Our Research Center
CHEMISTRY and NEUROSCIENCE
The Sames research group combines molecular design, organic chemical synthesis, and pharmacology to pursue important and exciting problems in neuroscience and CNS therapeutics development. The main conceptual theme in our research program is to study and develop substances that induce restorative neuroplasticity as a novel class of therapeutics. We also develop new probes and methods for imaging synaptic function in the brain including cell-specific and receptor-specific imaging approaches. We are inspired by psychoactive and psychedelic compounds, and we pursue reverse translation of their clinical effects to preclinical systems where we study their mechanism of action. New mechanistic insights in turn enable a forward translation process of designing and advancing new experimental therapeutics for the treatment of psychiatric and neurological disorders.
Experimental Therapeutics, Basic Science and Drug Development
We search for and study drugs with profound clinical and therapeutic effects but unknown molecular mechanisms. We are particularly interested in chemical entities that can stimulate synaptic, circuit or system-wide restorative neuroplasticity processes. For example, ibogaine and iboga alkaloids continue to serve as an inspiration to our program considering the growing scope of therapeutic effects (interruption of addiction, attenuation of PTSD, and possibly treatment of traumatic brain injury and other neurological disorders). Further, the complex molecular mechanism of ibogaine challenges us to develop novel mechanistic concepts and experimental methods to test them. We elucidated the mechanism of action of Ariadne, a non-hallucinogenic analog in the mescaline class of psychedelics, which was reported to show remarkable signals of therapeutic efficacy (e.g., schizophrenia and Parkinson’s disease). We also discovered the mechanism of tianeptine, a clinically used antidepressant and restorative neuroplastic agent, and described the mechanism of mitragynine, the main alkaloid of the psychoactive plant kratom. We develop robust synthetic approaches to enable complete mapping of the structural space of these compounds. We study receptor modulation and intracellular signaling pathways, use human primary cells where feasible and animal behavior sequencing via machine learning methods, to link the in vitro molecular signaling to in vivo pharmacology and behavior in disease models. We also develop robust neuroplasticity essays in neurons and in vivo.
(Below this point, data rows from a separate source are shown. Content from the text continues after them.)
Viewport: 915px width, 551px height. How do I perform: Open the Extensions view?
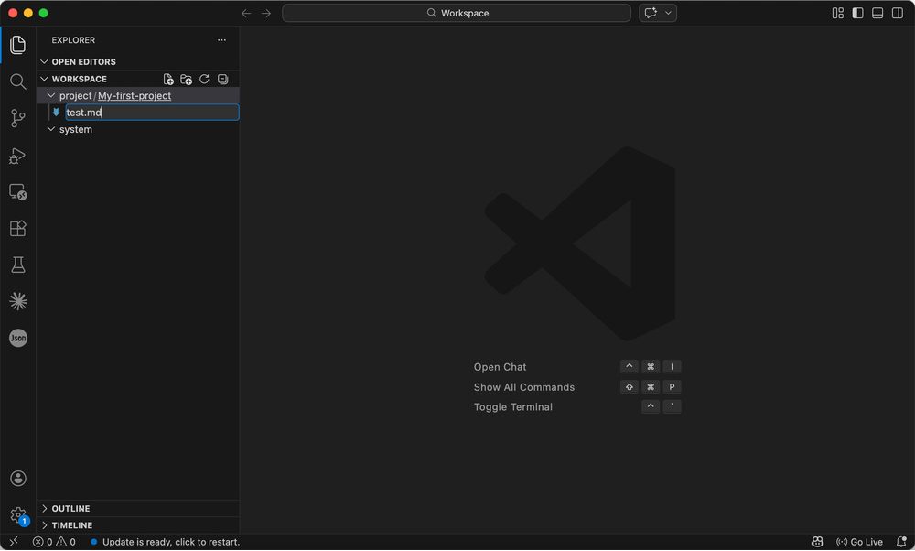(17, 229)
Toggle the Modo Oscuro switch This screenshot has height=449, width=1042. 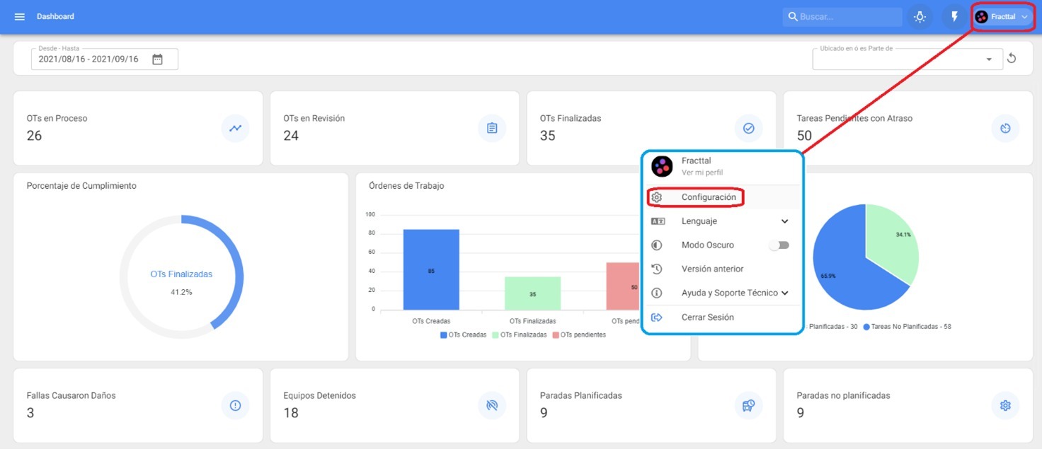tap(779, 245)
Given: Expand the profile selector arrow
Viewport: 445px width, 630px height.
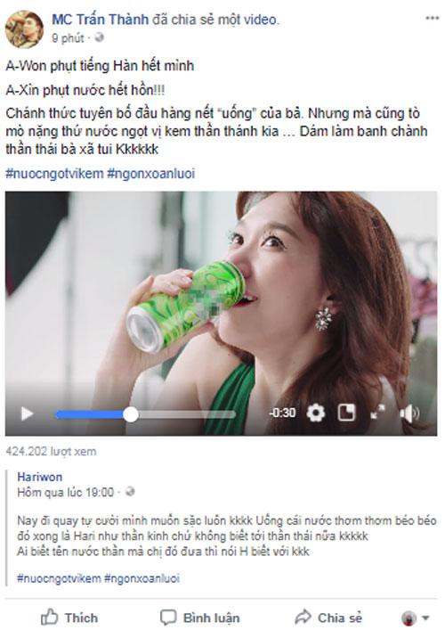Looking at the screenshot, I should point(416,618).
Synaptic and Brain Receptor Imaging
We have developed a new class of imaging agents termed “Fluorescent False Neurotransmitters” (FFNs) that act as fluorescent tracers of neurotransmitters (in collaboration with Prof. David Sulzer, Departments of Psychiatry, Neurology and Pharmacology). FFNs provided the first means for optical imaging (via multiphoton microscopy) of neurotransmitter release at discreet presynaptic terminals in the brain. FFNs led to a discovery of silent dopamine and norepinephrine synapses in mammalian brain, which are presynaptic boutons that contain synaptic vesicles, accumulate neurotransmitters, but lack the full complement of active zone proteins required for exocytosis. We are developing both ex vivo and in vivo imaging methods in rodents and study the synaptic release properties in normal and pathological states, including co-transmission processes where monoamine synapses release more than one neurotransmitter (for example, co-release of norepinephrine and glutamate, or serotonin and glutamate). We also use FFNs and other imaging probes (neurotransmitter sensors) to study the effects of pharmacological agents on synaptic activity. We have developed a molecular platform for delivery of voltage sensitive dyes to specific neuronal cell types in the brain, using native receptors as anchors. This program is evolving to advance approaches to modulations of receptors in specific cell types and circuits.
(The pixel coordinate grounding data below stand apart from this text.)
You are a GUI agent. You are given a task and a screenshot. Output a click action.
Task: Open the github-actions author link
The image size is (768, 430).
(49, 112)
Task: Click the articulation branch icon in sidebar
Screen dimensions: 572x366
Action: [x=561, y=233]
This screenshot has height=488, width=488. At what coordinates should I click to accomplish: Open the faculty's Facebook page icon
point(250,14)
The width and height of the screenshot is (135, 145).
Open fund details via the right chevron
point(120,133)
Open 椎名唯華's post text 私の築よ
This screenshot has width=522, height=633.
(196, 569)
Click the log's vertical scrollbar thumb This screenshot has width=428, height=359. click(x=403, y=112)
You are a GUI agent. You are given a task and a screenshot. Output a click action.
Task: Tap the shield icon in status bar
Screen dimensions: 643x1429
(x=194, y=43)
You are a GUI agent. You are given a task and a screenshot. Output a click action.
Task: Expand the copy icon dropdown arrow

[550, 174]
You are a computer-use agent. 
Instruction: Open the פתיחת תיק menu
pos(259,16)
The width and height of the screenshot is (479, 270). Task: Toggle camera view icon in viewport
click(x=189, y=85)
Organic Chemical Synthesis
Organic synthesis is one of the core lines of expertise in our group. We have formulated and documented the key concepts of C-H bond functionalization as a new and general approach to chemical assembly of complex organic compounds and materials (“C-H bonds as ubiquitous functionality”) and developed numerous new chemical transformations. We also formulated the two major consequences of C-H bond functionalization: 1) Novel strategic opportunities for construction of carbon skeletons, and 2) Complex core diversification or late-stage functionalization, both now widely pursued in both academia and industry. We apply these approaches to the design and synthesis of imaging agents, biological probes, and experimental therapeutics. We develop new reactions and synthetic sequences to support the design and SAR studies in specific projects, such as the total synthesis of iboga alkaloids, late-stage C-H functionalization of mitragyna alkaloids, and synthesis of fluorescent receptor tags.